Nick déglutit, incapable de répondre. Puis finalement il lâcha.

-C’était à mon père j’ai cru bien faire.

- Oui l’arme enregistrée au stand de tir dans la banlieue sud de Leeds ? Nous savions. Qu’elle le dise ainsi piqua au vif le britannique, leurs vies respectives avaient visiblement été minutieusement étudiées ! Renato fut étrangement lui aussi atteint par la remarque de la Carioca impliquant cette fouille du passé. Adossé nonchalamment contre le mur, les bras croisés sur son torse, il sentit la morsure de son accent calabrais revenir dans sa voix.

-Dai… Fais pas comme si c’était un drame, il la tutoya ! En Calabre, les armes sont aussi courantes que le pain.

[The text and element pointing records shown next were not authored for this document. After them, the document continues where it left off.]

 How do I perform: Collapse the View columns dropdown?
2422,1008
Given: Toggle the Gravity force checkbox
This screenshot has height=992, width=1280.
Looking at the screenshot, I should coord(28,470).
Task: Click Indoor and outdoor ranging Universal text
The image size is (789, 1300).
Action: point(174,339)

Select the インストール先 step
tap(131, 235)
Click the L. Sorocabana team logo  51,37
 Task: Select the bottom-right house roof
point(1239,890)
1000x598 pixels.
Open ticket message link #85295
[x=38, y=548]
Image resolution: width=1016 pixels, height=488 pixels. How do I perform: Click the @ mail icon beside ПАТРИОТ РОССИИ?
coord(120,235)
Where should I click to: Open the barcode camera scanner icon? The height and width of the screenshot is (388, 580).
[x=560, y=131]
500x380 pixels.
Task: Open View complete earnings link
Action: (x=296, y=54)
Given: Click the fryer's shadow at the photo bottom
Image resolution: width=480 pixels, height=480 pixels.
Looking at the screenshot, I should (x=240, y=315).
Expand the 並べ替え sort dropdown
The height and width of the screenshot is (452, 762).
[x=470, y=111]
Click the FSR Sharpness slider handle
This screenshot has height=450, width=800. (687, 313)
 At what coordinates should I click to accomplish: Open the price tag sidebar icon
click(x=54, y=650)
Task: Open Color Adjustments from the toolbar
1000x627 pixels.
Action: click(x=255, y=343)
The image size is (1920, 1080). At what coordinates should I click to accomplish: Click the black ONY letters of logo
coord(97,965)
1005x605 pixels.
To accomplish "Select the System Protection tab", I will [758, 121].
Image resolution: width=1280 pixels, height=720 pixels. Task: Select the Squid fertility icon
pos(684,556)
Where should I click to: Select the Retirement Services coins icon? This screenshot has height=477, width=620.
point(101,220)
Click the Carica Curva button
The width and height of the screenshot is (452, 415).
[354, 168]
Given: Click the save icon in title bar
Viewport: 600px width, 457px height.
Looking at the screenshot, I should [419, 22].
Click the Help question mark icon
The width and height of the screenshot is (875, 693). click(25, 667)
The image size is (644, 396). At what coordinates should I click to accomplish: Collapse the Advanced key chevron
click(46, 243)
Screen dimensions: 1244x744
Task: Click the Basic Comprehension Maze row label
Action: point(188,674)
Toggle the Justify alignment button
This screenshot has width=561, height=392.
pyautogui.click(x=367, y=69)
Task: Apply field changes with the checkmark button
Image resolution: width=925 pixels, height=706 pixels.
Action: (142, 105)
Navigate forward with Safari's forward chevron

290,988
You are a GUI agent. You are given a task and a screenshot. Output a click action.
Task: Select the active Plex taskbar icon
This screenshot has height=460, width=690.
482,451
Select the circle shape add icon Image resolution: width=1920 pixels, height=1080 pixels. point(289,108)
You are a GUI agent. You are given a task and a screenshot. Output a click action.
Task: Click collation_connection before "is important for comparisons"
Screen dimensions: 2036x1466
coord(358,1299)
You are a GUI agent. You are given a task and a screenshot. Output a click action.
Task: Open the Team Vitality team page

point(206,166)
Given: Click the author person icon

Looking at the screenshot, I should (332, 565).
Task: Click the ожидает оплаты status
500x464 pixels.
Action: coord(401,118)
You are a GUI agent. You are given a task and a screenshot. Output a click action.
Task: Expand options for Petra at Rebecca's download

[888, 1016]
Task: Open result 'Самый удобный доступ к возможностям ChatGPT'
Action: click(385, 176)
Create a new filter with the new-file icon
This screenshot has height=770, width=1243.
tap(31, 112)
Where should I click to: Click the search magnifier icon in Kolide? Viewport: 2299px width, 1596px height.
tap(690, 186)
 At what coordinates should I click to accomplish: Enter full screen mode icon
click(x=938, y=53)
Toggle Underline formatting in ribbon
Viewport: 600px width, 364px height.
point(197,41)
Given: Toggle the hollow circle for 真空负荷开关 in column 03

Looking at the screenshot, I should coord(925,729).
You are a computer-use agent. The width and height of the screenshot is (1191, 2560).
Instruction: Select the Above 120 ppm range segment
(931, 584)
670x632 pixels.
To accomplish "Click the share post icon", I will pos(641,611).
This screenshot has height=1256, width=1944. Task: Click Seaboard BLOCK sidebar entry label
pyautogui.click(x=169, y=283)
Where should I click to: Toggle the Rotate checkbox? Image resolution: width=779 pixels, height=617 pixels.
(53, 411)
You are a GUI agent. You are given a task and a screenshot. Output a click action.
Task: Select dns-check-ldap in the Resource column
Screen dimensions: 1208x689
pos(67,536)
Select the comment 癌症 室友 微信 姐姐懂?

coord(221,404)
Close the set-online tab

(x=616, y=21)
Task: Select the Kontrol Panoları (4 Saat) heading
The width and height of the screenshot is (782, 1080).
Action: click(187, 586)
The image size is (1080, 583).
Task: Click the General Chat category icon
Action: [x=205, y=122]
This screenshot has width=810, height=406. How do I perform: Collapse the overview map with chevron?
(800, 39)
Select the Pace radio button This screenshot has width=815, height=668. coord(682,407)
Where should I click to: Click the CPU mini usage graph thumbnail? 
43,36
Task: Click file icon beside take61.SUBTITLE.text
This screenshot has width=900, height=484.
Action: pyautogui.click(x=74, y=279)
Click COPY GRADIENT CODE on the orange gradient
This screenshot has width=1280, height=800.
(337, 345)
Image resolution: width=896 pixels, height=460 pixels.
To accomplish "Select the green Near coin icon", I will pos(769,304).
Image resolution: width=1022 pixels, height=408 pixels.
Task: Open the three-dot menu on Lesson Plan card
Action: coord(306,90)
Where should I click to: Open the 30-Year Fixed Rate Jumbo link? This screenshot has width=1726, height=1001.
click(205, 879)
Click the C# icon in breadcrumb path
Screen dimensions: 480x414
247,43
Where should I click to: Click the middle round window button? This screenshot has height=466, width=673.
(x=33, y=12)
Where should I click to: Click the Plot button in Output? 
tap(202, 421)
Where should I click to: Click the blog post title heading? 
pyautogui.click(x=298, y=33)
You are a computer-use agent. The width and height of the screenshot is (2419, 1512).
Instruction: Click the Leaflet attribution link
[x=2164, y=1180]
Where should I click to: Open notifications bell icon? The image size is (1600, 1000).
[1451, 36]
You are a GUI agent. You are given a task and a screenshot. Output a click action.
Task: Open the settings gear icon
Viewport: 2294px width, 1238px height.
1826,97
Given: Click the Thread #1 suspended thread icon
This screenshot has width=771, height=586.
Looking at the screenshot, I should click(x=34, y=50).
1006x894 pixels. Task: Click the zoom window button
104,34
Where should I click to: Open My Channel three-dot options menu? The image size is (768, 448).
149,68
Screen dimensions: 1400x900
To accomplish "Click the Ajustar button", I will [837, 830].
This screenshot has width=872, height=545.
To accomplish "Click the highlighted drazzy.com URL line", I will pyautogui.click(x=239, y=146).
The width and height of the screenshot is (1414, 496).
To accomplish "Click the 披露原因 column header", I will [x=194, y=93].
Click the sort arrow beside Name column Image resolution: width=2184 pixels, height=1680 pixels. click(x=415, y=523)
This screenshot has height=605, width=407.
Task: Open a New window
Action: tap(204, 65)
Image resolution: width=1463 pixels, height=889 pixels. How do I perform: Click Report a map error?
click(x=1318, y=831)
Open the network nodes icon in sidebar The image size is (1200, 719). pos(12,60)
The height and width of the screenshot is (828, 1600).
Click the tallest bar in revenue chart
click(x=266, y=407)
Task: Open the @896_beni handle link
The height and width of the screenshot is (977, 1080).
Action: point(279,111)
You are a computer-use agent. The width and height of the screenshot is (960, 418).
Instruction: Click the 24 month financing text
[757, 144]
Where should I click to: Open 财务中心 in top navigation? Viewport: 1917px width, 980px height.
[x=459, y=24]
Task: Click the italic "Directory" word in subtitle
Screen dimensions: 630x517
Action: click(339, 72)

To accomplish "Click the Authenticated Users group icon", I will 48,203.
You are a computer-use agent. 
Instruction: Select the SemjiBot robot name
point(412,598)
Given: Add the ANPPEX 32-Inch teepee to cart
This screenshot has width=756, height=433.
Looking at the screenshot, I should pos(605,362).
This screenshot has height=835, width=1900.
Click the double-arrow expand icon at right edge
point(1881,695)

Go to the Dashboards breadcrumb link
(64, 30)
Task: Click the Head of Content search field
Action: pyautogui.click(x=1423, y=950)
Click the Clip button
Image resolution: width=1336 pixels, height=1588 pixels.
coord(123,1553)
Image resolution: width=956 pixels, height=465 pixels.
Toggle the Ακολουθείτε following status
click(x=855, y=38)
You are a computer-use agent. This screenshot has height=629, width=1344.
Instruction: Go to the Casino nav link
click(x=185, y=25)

Ana tourna la tête vers lui,un sourire en coin. Elle ne releva pas le tutoiement, c’était courant chez les Italiens.

-Oui, mais tout le monde ne sait pas s’en servir. Elle fit rouler les balles entre ses doigts, les observant une à une sous la lumière chaude de la lampe.

-Et celles-là… Elle en brandit une, la faisant briller entre son index et son pouce.

- … ont peut-être déjà tourné. Un tic nerveux traversa le visage de Nick.

Ana s’approcha, posant enfin l’arme sur la table basse.

-Une arme exige du respect ; Un .357, encore plus. Elle se baissa légèrement, effleurant les reflets métalliques du bout des ongles.

-Ce modèle est brutal. Il demande un bras puissant, une main qui ne tremble pas… Elle tourna son regard noir vers Nick.

-Et toi, tu trembles déjà. Nick sentit la moiteur de sa nuque, sa respiration s’accélérer. Elle lisait en lui comme dans un livre ouvert. Le salon parut soudain glacial. C’est Igor qui brisa l’instant. Le Russe, qui s’était contenté jusque-là d’observer la scène avec un sourire en coin, laissa échapper un rire rauque et gras.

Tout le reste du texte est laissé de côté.